En voyant United et l'Inter se diriger mollement vers un match aussi nul que sans buts au cours de cet été 2014, j'avais été frappé que les équipes aient daigné aller au bout d'une séance de tirs au but afin de déterminer le vainqueur. Mais le vainqueur de quoi, exactement? Une superligue européenne rencontrerait les mêmes limites, car créer une compétition de toutes pièces ne signifie pas lui donner une signification. Les fans aisés venus au stade uniquement pour admirer leur idole Lionel Messi ne vont pas consulter le classement de cette ligue à la mi-temps. Les groupes de supporteurs entonnant les chants traditionnels des clubs vont se réduire ou disparaître.

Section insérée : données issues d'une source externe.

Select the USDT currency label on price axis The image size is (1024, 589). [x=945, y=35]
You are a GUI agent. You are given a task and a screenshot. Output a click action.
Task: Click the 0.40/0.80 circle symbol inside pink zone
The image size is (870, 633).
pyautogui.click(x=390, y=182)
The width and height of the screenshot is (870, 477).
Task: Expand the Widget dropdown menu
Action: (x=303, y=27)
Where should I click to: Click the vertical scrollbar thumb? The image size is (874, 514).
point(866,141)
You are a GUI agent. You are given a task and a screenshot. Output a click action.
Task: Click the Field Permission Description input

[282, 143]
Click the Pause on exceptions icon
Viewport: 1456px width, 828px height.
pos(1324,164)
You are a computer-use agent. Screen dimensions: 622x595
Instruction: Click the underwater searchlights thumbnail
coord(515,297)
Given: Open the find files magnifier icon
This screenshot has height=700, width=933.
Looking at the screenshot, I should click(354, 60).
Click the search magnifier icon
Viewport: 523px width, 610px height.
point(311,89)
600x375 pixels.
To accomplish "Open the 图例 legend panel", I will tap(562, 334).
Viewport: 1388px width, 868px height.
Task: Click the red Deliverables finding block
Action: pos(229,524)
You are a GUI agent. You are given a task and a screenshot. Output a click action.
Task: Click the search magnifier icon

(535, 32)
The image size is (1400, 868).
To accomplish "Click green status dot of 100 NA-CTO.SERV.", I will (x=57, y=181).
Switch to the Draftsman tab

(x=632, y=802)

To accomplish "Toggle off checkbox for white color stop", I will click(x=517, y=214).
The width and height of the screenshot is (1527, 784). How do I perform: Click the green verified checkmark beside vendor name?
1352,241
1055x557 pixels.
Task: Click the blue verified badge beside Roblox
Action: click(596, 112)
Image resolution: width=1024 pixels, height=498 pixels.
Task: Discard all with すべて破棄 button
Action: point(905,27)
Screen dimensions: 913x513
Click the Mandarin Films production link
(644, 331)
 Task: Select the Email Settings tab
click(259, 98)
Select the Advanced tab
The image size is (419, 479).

Le public, largement composé de touristes, sera policé et en grande partie neutre. La qualité du jeu, sans parler du score final, importera peu.

 

Au cours des années 1970, les Européens avaient accusé à tort le championnat nord-américain de soccer de vouloir américaniser le jeu, alors qu'il s'agissait simplement de l'adapter au bénéfice du public local. Malgré tout l'anti-américanisme primaire entendu lorsque des personnalités telles que Stillitano sont impliquées, ce sont bien les clubs européens qui sont à la manœuvre pour emmener les principales compétitions de football sur le chemin de la NFL. Cela signifie des contrats encore plus juteux et des rencontres présentées comme des "événements", un raout commercial noyé toute la journée dans le matraquage, les marques et l'esbroufe.

 

L'ECA sait probablement quel médiocre spectacle sa superligue risque de proposer. Elle est également consciente que l'identité de chacun de ses principaux clubs demeure intimement liée à leurs championnats respectifs – malgré le dédain envers les petites équipes qu'ils sont contraints d'affronter et de balayer semaine après semaine. Les menaces de ligue fermée ne sont qu'un moyen de pression pour que l'UEFA accède à leurs désidératas. Rummenigge avait à peine fini de se plaindre de l'absence de têtes de série lors des phases éliminatoires de Ligue des champions que le tirage des quarts de finale permettait (miraculeusement) aux quatre gros de s'éviter.

 

Par la suite, l'UEFA divulgua l'ébauche d'une énième réorganisation de la C1 avec l'instauration de mini superligues de huit équipes par groupes, précédées de phases éliminatoires avec têtes de série de 32 équipes. Comme le gamin et son ballon en cuir, la toute puissante ECA exige et obtient ce qu'elle veut et, malheureusement, l'UEFA et les quelques milliers d'autres clubs européens sont bien trop timorés pour lui résister.